Sarah Wüthrich sitzt nach ihrem Einkauf in einem Café und erzählt von den Geldsorgen, die während vieler Jahre an ihr nagten. Von den kräftezehrenden Nebenjobs, mit denen sie ihr Studium finanzieren musste. «Zum ersten Mal in meinem ­Leben sind meine Existenz­ängste in den Hintergrund ­gerückt», sagt Wüthrich. Und das, obwohl sie seit einem halben Jahr Mutter einer kleinen Tochter ist und derzeit selber kein Geld verdient. «Dieses Füreinan­derdasein berührt mich tief.» Und sie freut sich schon auf die Zeit nach dem Studium, wenn auch sie finanziell für andere sorgen kann. Doch verpflichtet ist sie zu nichts. Jede und jeder kann jederzeit aus der Gemeinschaft austreten.

Synergien und Solidarität

Einmal im Monat treffen sich die Mitbewohnerinnen und -be­wohner zur Plenumssitzung im Rittersaal neben dem grossen ­Ka­chel­ofen. Hier besprechen sie grös­sere Ausgaben – etwa für ­einen Urlaub, Zahnarztbehandlungen oder einen neuen Computer – und den aktuellen Konto­stand. Durchschnittlich liegen zu Beginn des Monats rund 20 000 Franken auf dem Konto: so viel, wie zuvor keiner von ihnen je zur Verfügung hatte. Doch verteilt auf alle sieben und die drei Kinder ist es wenig. Rechnerisch lebt die Gemeinschaft an der Armutsgrenze. Wirklich arm fühlt sich aber niemand von ihnen. «Wir können viel Geld sparen, indem wir gemeinsam leben, Synergien nutzen, Kühlschrank, Auto und Konsumgüter teilen», sagt Lena Feldmann.

Philippe Wietlisbach ist einer der Grossverdiener unter den Bewohnern. Er arbeitet als Lehrer an einer Mittelschule in Biel.
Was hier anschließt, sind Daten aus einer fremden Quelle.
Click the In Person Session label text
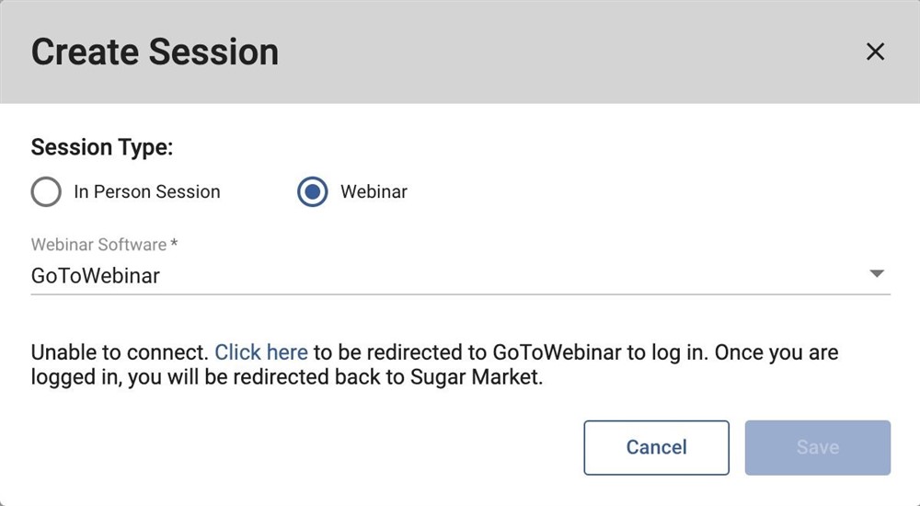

Zu Beginn der gemeinsamen Öko­nomie war er selber noch Student. Jetzt ­finanziert er mit seinem Einkommen die drei Kinder mit, die nicht seine eigenen sind, und subventioniert das Leben der Kleinverdiener in der Gruppe. Als er sich vor einigen Monaten einen eigenen Gleitschirm kaufen wollte, fehlte dafür das Geld. Jetzt spart die Gemeinschaft darauf, dass er den Schirm noch vor dem Frühling erwerben kann. «Das sind Momente, wo ich mich schon manchmal frage: Wäre es nicht einfacher, wenn ich einfach für mich schaue?

Doch es sind flüchtige Zweifel. Denn was Wietlisbach von der Gemeinschaft erhalte, sei wertvoller als unbeschränkte Konsummöglichkeiten. «Ich erlebe hier eine unglaubliche Solida­rität. Und die Sicherheit, dass andere für mich sorgen, wenn es bei mir einmal knapp wird.»

Eineinhalb Jahre sind vergangen, seit die Gemeinschaft ihre gemeinsame Ökonomie begonnen hat. Im Umfeld schütteln noch immer viele den Kopf, in manchen Familien sorgt die Lebensform für hitzige Diskussionen. Und auch die Bewohnerinnen und Bewohner sind immer wieder neu gefordert: Sarah Wüthrich fühlt sich in gewissen Momenten schuldig, weil sie finanziell nichts zur Gemeinschaft beiträgt. Lena Feldmann ärgert sich über Philippe Wietlisbachs Parkbussen. Und der nervt sich über die Haare im Abfluss.

Doch die befürchteten Grundsatzdiskussionen blieben aus, die Existenzängste schwinden. «Geld hat in meinem Leben noch nie eine so kleine Rolle gespielt wie heute», sagt Feldmann. «Aus dem Experiment ist Normalität ge­worden.» Nun möchte die ­Gemeinschaft weiterwachsen und ist auf der Suche nach einem grös­seren Zuhause in der Region Bern, das sie als Genossenschaft kaufen kann. Denn in einem Punkt sind sich alle einig: Ihr Modell hat Zukunft.